Scalable, asynchronous, distributed eigen monitoring of astronomy data streams

  • Authors:
  • Kanishka Bhaduri;Kamalika Das;Kirk Borne;Chris Giannella;Tushar Mahule;Hillol Kargupta

  • Affiliations:
  • Mission Critical Technologies Inc., NASA Ames Research Center, MS 269-1, Moffett Field, CA 94035, USA;Stinger Ghaffarian Technologies Inc., NASA Ames Research Center, MS 269-3, Moffett Field, CA 94035, USA;Computational and Data Sciences Department, GMU, VA 22030, USA;The MITRE Corporation, 300 Sentinel Dr.
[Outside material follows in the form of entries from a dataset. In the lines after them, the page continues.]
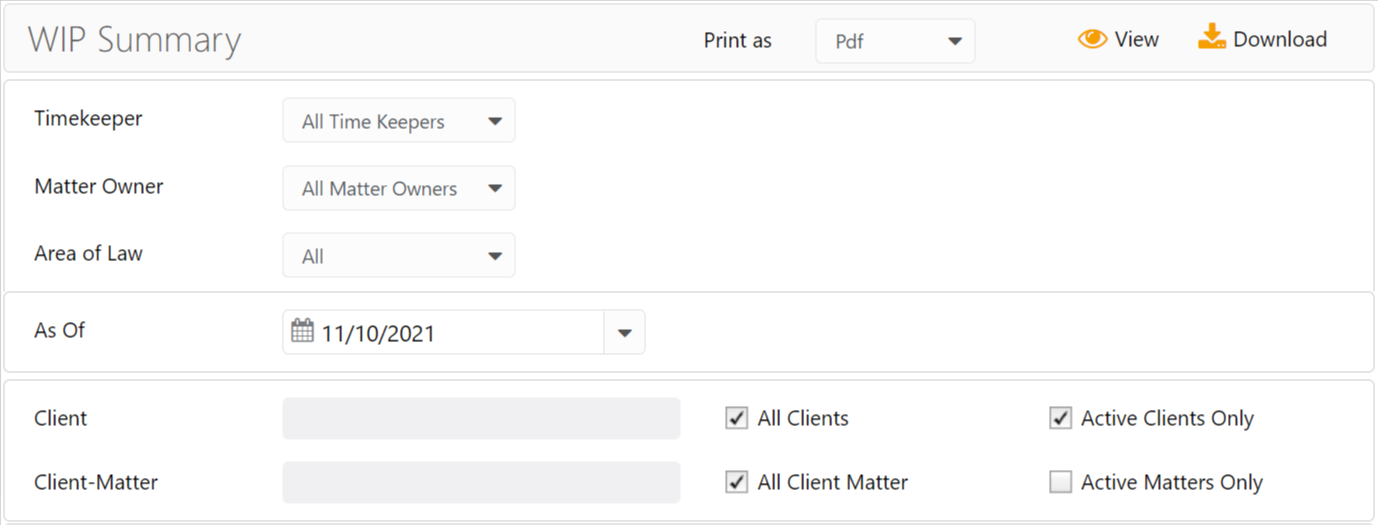Open the All Matter Owners dropdown
This screenshot has width=1378, height=525.
[398, 189]
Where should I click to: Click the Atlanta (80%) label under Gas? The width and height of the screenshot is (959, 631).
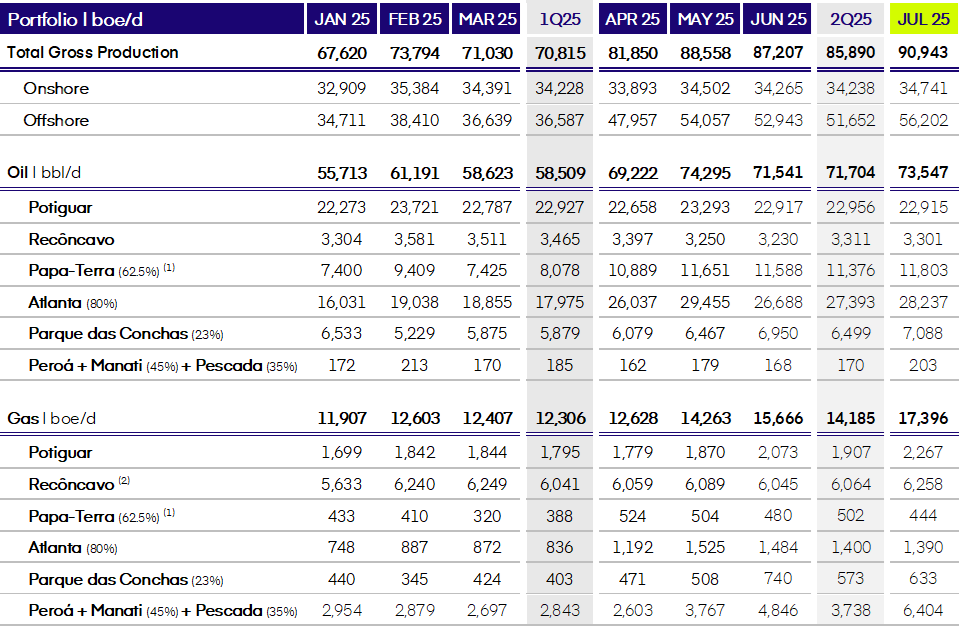point(73,548)
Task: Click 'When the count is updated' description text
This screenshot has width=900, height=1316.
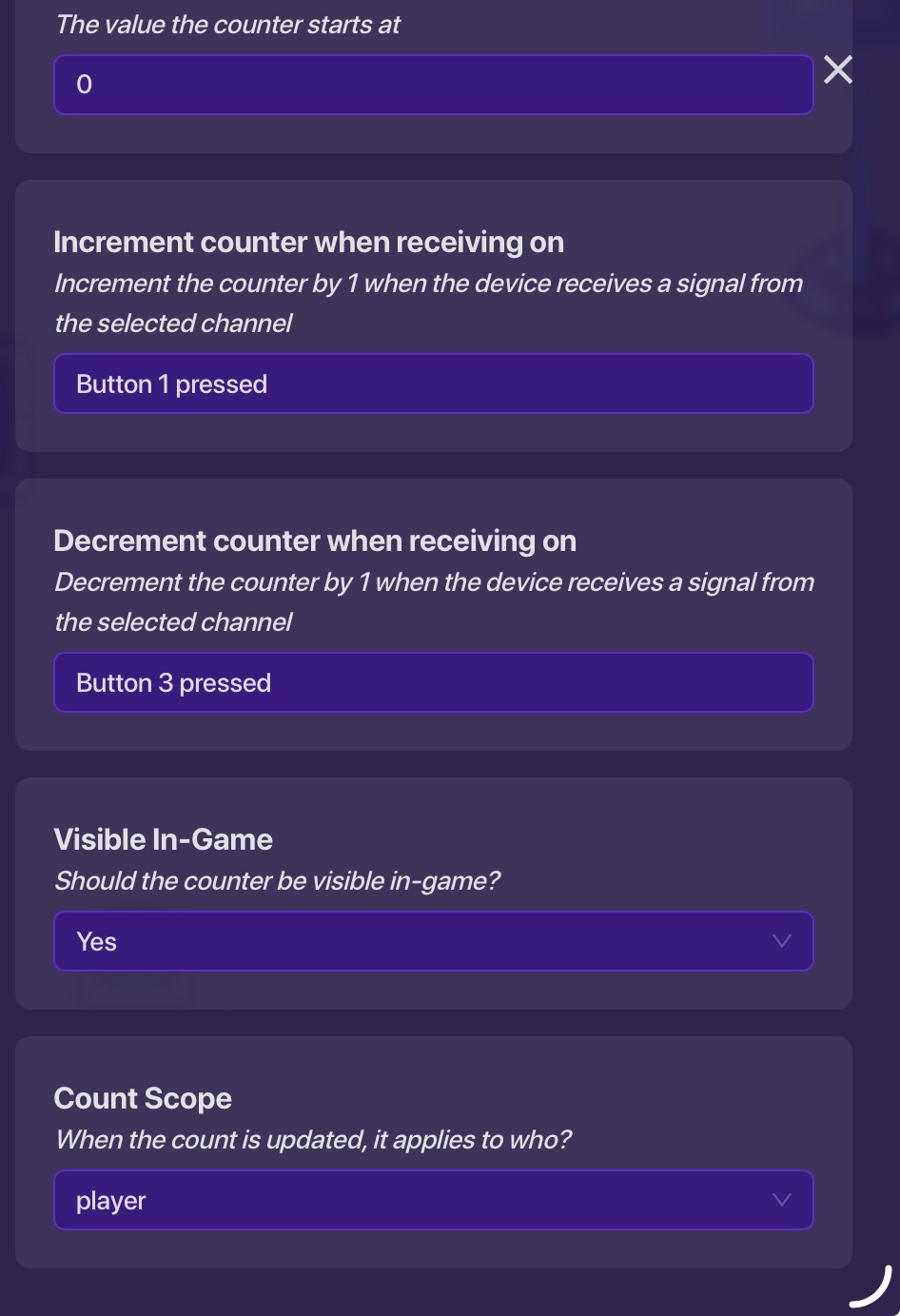Action: (313, 1140)
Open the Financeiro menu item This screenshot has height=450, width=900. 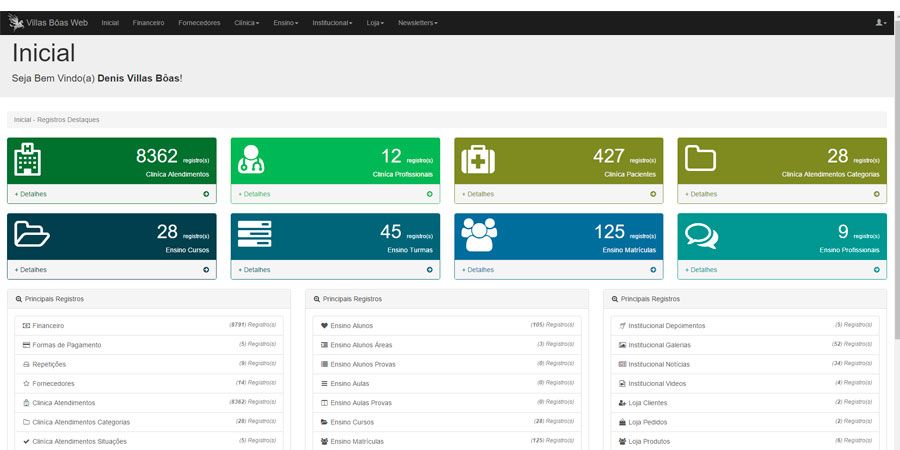148,22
Suite 600, Annapolis Junction MD 20701, USA;CSEE Department, UMBC, 1000 Hilltop Circle, Baltimore, MD 21250, USA;CSEE Department, UMBC, 1000 Hilltop Circle, Baltimore, MD 21250, USA and AGNIK, LLC., 8840 Stanford Blvd., Suite 1300 Columbia, MD 21045, USA

  • Venue:
  • Statistical Analysis and Data Mining
  • Year:
  • 2011

Quantified Score

Hi-index 0.00

Visualization

Abstract

In this paper, we develop a distributed algorithm for monitoring the principal components (PCs) for next generation of astronomy petascale data pipelines such as the Large Synoptic Survey Telescopes (LSST). This telescope will take repeated images of the night sky every 20 s, thereby generating 30 terabytes of calibrated imagery every night that will need to be co-analyzed with other astronomical data stored at different locations around the world. Event detection, classification, and isolation in such data sets may provide useful insights to unique astronomical phenomenon displaying astrophysically significant variations: quasars, supernovae, variable stars, and potentially hazardous asteroids. However, performing such data mining tasks is a challenging problem for such high-throughput distributed data streams. In this paper, we propose a highly scalable and distributed asynchronous algorithm for monitoring the PCs of such dynamic data streams and discuss a prototype web-based system PADMINI (Peer-to-Peer Astronomy Data Mining) which implements this algorithm for use by the astronomers. We demonstrate the algorithm on a large set of distributed astronomical data to accomplish well-known astronomy tasks such as measuring variations in the fundamental plane of galaxy parameters. The proposed algorithm is provably correct (i.e., converges to the correct PCs without centralizing any data) and can seamlessly handle changes to the data or the network. Real experiments performed on Sloan Digital Sky Survey (SDSS) catalogue data show the effectiveness of the algorithm. © 2011 Wiley Periodicals, Inc. Statistical Analysis and Data Mining 2011 (A shorter version of this paper was published in SIAM Data Mining Conference 2009.)